What are climate models?
A climate model is a collection of equations that represent the dynamical nature of the atmosphere, oceans, land surface, and cryosphere (ice), as well as variations such as seasonal changes, alterations in the composition of gasses in the atmosphere, and shifting ocean and atmosphere currents. Scientists create these models by compiling large amounts of information on what we know about the changing climate.
Climate models are run on historical periods of 60-200 years to verify that they simulate the Earth’s past climate to a reasonable degree. Models can then be run for future periods to project what might happen to temperature, precipitation, sea level, and other parameters due to the potential impacts from greenhouse gas emissions, land use change, and population increases. Since the rate of change in variables such as population increases, technological advances, and the development and implementation of non-carbon-producing energy sources are unknown, the models are run using a collection of future scenarios, ranging from a low to high degree of change in these variables.
Read more about climate models here. You can also explore some of the factors that are used in climate models with the World Resource Institute’s interactive Climate Data Explorer.
What do they do?
Climate models can help us to understand what could happen in the world 50, 100, or 200 years. For example, culverts have a typical life span of fifty years. Looking at future rainfall or expected sea level rise over the next 50 years can help to select the correct size culvert now. Organizations like NASA use global climate models combined with advanced imaging to create data on projected sea level rise, using it to predict which coastal areas might be inundated in the future. Climate scientists will often create maps from these model results to show trends in temperature around the world or for a specific area.
What is an emissions scenario?
An emissions scenario, or representative concentration pathway (RCP), is an estimate of the amount of change that might happen, generally measured by changes in the concentration of carbon or greenhouse gasses in the atmosphere. We cannot know exactly what humans will decide to do in the future—whether our carbon output will increase, decrease, or remain constant. There could be a large-scale shift to clean energy in the next ten years or emissions could continue to rise. For this reason, models are usually run for at least three emissions scenarios: high, medium, and low. The “low” scenario projects future climate even if we stopped adding carbon to the atmosphere immediately. Because some changes take a decades or longer to affect the climate, we are still feeling the effects of actions from 50 years ago. The “high” scenario reflects what might happen if we do not make substantial emissions reductions.
Which models to use
There is no such thing as the “best” model. Models are not designed to simulate accurate day-to-day change, but instead show a general trend of change. This is one reason it is recommended to average over two or more decades when analyzing future results. Using an ensemble of multiple models will provide more reliable results. It is also helpful to compare models to see the similarities and differences in their projections for the future.

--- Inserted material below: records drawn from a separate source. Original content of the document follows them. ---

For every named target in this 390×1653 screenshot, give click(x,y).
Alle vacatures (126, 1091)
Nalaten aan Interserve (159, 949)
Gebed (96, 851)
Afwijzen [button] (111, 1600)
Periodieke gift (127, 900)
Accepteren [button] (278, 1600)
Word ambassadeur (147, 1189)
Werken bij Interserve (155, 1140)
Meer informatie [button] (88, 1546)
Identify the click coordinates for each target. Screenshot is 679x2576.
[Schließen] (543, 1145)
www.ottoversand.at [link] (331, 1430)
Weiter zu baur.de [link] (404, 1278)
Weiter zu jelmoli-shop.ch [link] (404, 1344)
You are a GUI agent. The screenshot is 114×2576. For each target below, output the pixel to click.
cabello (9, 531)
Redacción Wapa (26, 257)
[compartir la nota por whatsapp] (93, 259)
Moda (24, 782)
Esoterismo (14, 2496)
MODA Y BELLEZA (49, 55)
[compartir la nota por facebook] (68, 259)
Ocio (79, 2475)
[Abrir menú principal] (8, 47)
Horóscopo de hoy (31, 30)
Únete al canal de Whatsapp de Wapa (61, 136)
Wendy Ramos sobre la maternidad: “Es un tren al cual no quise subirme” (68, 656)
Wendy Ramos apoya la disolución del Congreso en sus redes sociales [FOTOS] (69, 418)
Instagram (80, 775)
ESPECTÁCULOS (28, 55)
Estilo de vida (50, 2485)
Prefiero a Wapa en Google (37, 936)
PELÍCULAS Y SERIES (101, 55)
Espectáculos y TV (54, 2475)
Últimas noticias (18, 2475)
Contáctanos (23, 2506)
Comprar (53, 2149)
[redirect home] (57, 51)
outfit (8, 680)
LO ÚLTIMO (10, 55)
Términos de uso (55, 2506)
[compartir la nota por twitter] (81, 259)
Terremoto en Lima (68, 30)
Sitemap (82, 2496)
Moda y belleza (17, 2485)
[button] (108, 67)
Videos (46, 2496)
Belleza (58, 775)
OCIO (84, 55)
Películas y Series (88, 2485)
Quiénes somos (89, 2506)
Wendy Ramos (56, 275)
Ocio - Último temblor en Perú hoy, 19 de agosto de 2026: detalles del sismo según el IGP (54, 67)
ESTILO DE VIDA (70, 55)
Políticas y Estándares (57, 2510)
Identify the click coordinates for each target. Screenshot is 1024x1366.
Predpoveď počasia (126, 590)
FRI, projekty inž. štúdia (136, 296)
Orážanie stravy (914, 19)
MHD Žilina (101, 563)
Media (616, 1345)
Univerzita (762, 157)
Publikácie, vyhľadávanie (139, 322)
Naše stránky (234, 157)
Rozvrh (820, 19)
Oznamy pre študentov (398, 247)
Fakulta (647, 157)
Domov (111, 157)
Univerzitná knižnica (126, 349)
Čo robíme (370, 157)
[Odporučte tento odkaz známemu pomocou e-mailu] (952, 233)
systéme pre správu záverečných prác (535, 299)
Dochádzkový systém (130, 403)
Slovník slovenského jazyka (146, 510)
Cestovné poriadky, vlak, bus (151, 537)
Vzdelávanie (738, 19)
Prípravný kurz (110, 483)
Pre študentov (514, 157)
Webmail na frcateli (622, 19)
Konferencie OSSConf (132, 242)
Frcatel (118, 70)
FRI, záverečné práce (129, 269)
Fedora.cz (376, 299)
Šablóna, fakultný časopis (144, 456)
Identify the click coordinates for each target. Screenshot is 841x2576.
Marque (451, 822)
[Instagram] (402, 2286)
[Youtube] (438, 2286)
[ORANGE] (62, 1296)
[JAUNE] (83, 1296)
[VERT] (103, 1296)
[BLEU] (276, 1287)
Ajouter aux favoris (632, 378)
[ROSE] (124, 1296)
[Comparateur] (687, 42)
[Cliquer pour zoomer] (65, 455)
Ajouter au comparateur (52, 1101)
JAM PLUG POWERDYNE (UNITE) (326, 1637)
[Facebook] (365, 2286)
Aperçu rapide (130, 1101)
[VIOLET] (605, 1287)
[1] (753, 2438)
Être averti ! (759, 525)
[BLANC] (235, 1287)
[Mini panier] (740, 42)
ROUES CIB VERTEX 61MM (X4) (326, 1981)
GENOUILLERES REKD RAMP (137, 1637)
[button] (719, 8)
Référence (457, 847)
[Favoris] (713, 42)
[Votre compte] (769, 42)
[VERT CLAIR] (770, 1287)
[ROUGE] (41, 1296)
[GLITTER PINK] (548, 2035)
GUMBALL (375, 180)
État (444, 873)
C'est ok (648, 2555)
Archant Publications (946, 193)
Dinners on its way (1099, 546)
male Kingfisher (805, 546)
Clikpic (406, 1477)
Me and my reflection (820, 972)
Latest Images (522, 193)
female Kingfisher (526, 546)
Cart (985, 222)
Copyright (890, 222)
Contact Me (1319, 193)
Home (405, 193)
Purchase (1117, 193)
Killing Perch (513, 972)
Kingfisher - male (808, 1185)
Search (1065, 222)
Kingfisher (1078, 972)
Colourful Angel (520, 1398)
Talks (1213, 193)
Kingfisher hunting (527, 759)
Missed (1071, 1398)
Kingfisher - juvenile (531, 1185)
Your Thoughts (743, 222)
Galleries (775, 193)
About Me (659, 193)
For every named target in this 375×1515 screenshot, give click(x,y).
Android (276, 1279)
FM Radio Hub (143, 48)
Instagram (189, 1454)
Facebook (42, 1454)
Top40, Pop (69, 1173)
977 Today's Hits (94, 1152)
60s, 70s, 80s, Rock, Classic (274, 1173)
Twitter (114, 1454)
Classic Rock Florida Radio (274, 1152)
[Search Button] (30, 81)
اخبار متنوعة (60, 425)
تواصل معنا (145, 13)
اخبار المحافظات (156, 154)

In order to obtain quick results and a general idea of what might happen in the future, a middle-of-the-road model can be helpful. This is typically done only with a pilot project. While the one model approach will not give you the most accurate picture, it should be able to at least provide a trend (e.g., upward or downward, seasonal, gradual or abrupt change, increased variation, etc.). This approach is not complete enough for making predictions or recommendations, but rather shows if more research is merited.
You can learn more about model uncertainty by watching the ICNet webinars.
Downscaling is a method to convert the large-scale information that is created by coarse global climate models (GCMs) to higher resolution information for the region or location of interest. There are two types of downscaling: statistical and dynamical. Statistical downscaling finds statistical relationships between coarse climate model output and localized observations in order to produce a high resolution simulated output. This output is much closer to reality than GCMs, which cannot represent regional topographic features. Dynamical downscaling uses the same processes as GCMs, but at much finer scale. Dynamical downscaling models, called regional climate models (RCMs), are able to resolve physical processes of the general circulation of the atmosphere and surface processes, using the output from the GCM as the driving conditions in the finer scale RCM. Global climate models need to be downscaled in order to look at information on a local scale. Many models are available that are already downscaled.